Snowflake ID.tex

\documentclass{article}

\usepackage[english]{babel}
\usepackage[a4paper,top=2cm,bottom=2cm,left=3cm,right=3cm,marginparwidth=1.75cm
]{geometry}
\usepackage{amsmath}
\usepackage[utf8]{inputenc}
\usepackage{graphicx}
\usepackage[colorlinks=true, allcolors=blue]{hyperref}
\usepackage{xcolor}
\usepackage{titling}
\usepackage{float}
\usepackage{tikz}
\usepackage[RPvoltages]{circuitikz}
\usepackage{fancyvrb}
\usepackage{newverbs}

\addto\captionsenglish{
	\renewcommand{\contentsname}%
	{Table of Contents}%
}

\newcommand{\code}[1]{\colorbox{cverbbg}{\texttt{#1}}}
\newcommand{\hn}[0]{\hfill \\}

\definecolor{cverbbg}{gray}{0.93}

\newenvironment{lcverbatim}
{\SaveVerbatim{cverb}}
{\endSaveVerbatim{}
	\flushleft\fboxrule=0pt\fboxsep=.5em
	\colorbox{cverbbg}{%

		\makebox[\dimexpr\linewidth-2\fboxsep][l]{\BUseVerbatim{cverb}}%
	}
	\endflushleft{}
}

\title{\textbf{Snowflake Id}}
\author{Finn Behrend}

\begin{document}
\begin{titlingpage}
	\maketitle
	\begin{center}
		\vspace{50px}
		Complete sheet and specification about Twitter's Snowflake Id
		concept
		\vfill
		\footnotesize{Copyright \copyright{} 2023 --- Finn Behrend
			(https://github.com/liquiddevelopmentnet)}
	\end{center}
\end{titlingpage}

\tableofcontents

\pagebreak

\section{Introduction}
The `Snowflake' concept was originally invented by
\href{https://twitter.com}{Twitter} and is designed to generate short and
guaranteed unique Id\footnote{Short for \textbf{Identifier},  is a name
	that
	identifies (that is, labels the identity of) either a unique object or
	a
	unique
	class of objects, where the `object' or class may be an idea, physical
	countable object (or class thereof), or physical non-countable
	substance
	(or
	class thereof).} numbers at high scale.

\subsection{Motivation}
Twitter invented the Snowflake concept because they were moving away from
\href{https://en.wikipedia.org/wiki/MySQL}{MySQL}\footnote{MySQL is an
	open-source relational database management system.

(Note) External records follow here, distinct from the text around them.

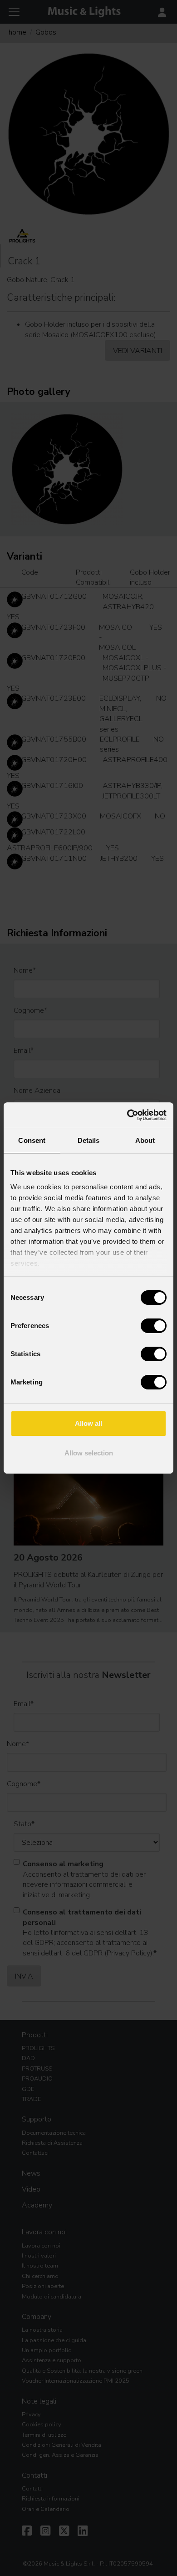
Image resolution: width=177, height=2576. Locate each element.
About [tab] (145, 1140)
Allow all (88, 1423)
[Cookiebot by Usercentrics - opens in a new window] (127, 1115)
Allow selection (88, 1453)
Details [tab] (89, 1140)
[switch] (154, 1325)
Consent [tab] (31, 1140)
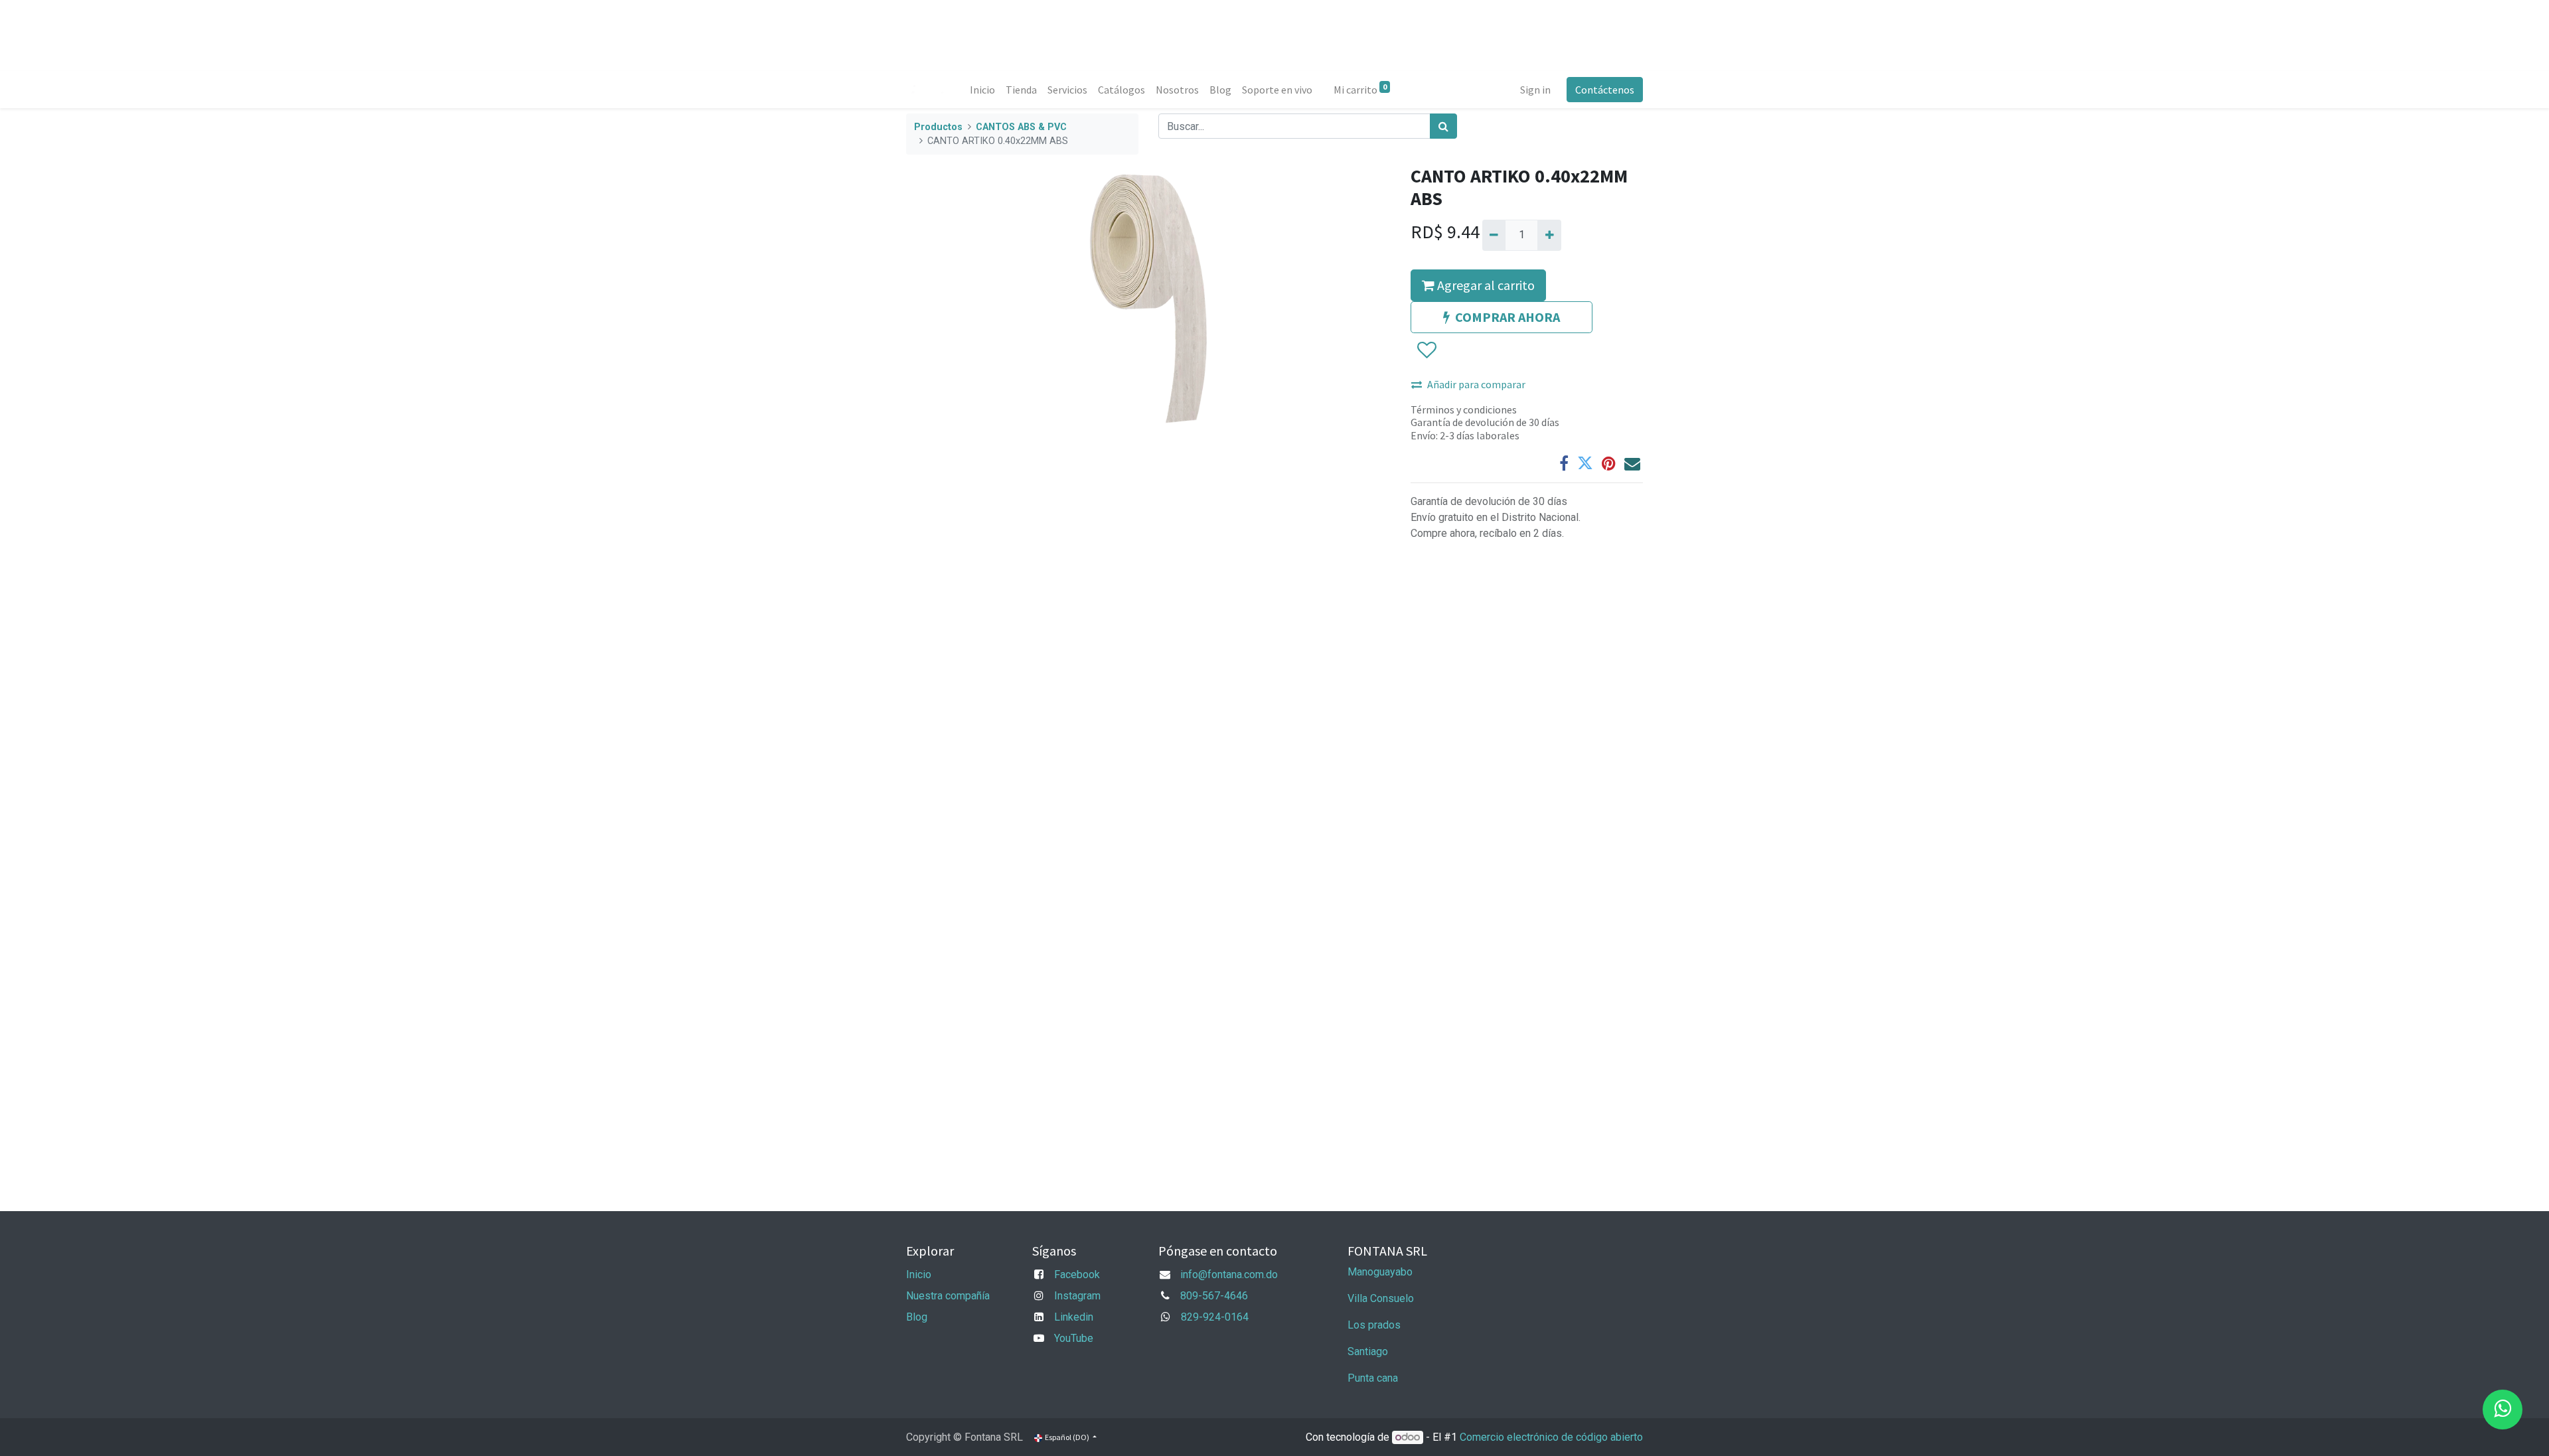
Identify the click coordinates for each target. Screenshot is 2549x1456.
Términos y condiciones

Its name is a
	combination of
	`My', the name of co-founder Michael Widenius's daughter My, and `SQL',
	the
	acronym for Structured Query Language.} and moved to
\href{https://en.wikipedia.org/wiki/Cassandra}{Cassandra}\footnote{Apache
	Cassandra is
	a free and open-source, distributed, wide-column store, NoSQL database
	management system designed to handle large amounts of data across many
	commodity servers, providing high availability with no single point of
	failure.} because of scaling
reasons, so they needed a new way to generate unique Id's based on the fact
that Cassandra does and should not provide a sequential Id generation facility.

\section{Capacity}
A Snowflake Infrastructure is designed to withstand the following specifications with ease:
\begin{itemize}
	\item 10k Id generations per second per process
	\item Response rate of 2ms
\end{itemize}
In large data centers, machines generating Id's should not have to coordinate
with each other. That's what makes Snowflakes Concept so brilliant as computers
do not have to communicate with each other during or after the Id creation
process.

\section{Scheme}
Example of a Snowflake Id from
\href{https://discord.com/}{Discord}\footnote{Discord is a VoIP and instant
	messaging social platform. Users have the ability to communicate with
	voice
	calls, video calls, text messaging, media and files in private chats or
	as
	part
	of communities called `servers'.} we'll use throughout the sheet:
\code{555780371086704681} \\
\hn{}
A Snowflake Id consists of a 64-bit number (e.g.\ a \code{uint64}), depending
on
implementation they mostly are handled as strings to prevent integer overflows
in some languages. \\
\hn{}
Being a 64-bit integer makes the Snowflake Id's practical maximum
$2^{64} - 1$ (or $($FFFFFFFFFFFFFFFF$)_{16}$),
(see \nameref{snowflake_id_constraints}).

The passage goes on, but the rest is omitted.